»»
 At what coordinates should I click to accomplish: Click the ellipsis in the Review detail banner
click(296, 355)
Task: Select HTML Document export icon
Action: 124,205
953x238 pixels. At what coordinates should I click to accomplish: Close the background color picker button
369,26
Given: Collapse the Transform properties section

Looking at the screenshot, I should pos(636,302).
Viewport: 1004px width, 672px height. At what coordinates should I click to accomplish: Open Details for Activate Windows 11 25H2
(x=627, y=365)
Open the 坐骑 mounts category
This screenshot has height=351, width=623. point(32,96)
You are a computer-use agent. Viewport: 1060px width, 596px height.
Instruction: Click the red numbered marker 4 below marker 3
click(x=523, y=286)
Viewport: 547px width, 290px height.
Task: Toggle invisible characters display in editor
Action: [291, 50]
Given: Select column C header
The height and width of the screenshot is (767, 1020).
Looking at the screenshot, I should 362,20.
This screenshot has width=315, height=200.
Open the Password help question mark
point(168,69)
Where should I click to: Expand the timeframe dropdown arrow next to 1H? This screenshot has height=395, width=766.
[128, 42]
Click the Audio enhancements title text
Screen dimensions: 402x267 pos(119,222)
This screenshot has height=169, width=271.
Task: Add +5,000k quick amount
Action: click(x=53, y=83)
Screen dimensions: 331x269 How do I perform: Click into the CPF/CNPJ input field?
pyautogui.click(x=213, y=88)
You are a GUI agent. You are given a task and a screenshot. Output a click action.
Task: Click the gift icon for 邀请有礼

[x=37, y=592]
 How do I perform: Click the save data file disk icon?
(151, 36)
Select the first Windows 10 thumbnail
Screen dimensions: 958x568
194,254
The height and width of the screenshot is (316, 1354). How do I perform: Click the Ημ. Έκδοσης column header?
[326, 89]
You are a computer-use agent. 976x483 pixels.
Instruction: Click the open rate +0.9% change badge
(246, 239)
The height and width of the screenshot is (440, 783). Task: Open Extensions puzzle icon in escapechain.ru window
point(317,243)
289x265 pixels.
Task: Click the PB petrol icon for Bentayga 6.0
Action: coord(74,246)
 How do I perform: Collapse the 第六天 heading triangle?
««
WHAT THE TASK REQUIRES
Reproduce the material in full. Keep it identical to the original.

SOLUTION TO THE EXERCISE
 At what coordinates should I click to accomplish: Click the ellipsis in the Review detail banner
click(296, 355)
Task: Select HTML Document export icon
Action: 124,205
953x238 pixels. At what coordinates should I click to accomplish: Close the background color picker button
369,26
Given: Collapse the Transform properties section

Looking at the screenshot, I should pos(636,302).
Viewport: 1004px width, 672px height. At what coordinates should I click to accomplish: Open Details for Activate Windows 11 25H2
(x=627, y=365)
Open the 坐骑 mounts category
This screenshot has height=351, width=623. point(32,96)
You are a computer-use agent. Viewport: 1060px width, 596px height.
Instruction: Click the red numbered marker 4 below marker 3
click(x=523, y=286)
Viewport: 547px width, 290px height.
Task: Toggle invisible characters display in editor
Action: [291, 50]
Given: Select column C header
The height and width of the screenshot is (767, 1020).
Looking at the screenshot, I should 362,20.
This screenshot has width=315, height=200.
Open the Password help question mark
point(168,69)
Where should I click to: Expand the timeframe dropdown arrow next to 1H? This screenshot has height=395, width=766.
[128, 42]
Click the Audio enhancements title text
Screen dimensions: 402x267 pos(119,222)
This screenshot has height=169, width=271.
Task: Add +5,000k quick amount
Action: click(x=53, y=83)
Screen dimensions: 331x269 How do I perform: Click into the CPF/CNPJ input field?
pyautogui.click(x=213, y=88)
You are a GUI agent. You are given a task and a screenshot. Output a click action.
Task: Click the gift icon for 邀请有礼

[x=37, y=592]
 How do I perform: Click the save data file disk icon?
(151, 36)
Select the first Windows 10 thumbnail
Screen dimensions: 958x568
194,254
The height and width of the screenshot is (316, 1354). How do I perform: Click the Ημ. Έκδοσης column header?
[326, 89]
You are a computer-use agent. 976x483 pixels.
Instruction: Click the open rate +0.9% change badge
(246, 239)
The height and width of the screenshot is (440, 783). Task: Open Extensions puzzle icon in escapechain.ru window
point(317,243)
289x265 pixels.
Task: Click the PB petrol icon for Bentayga 6.0
Action: coord(74,246)
 How do I perform: Collapse the 第六天 heading triangle?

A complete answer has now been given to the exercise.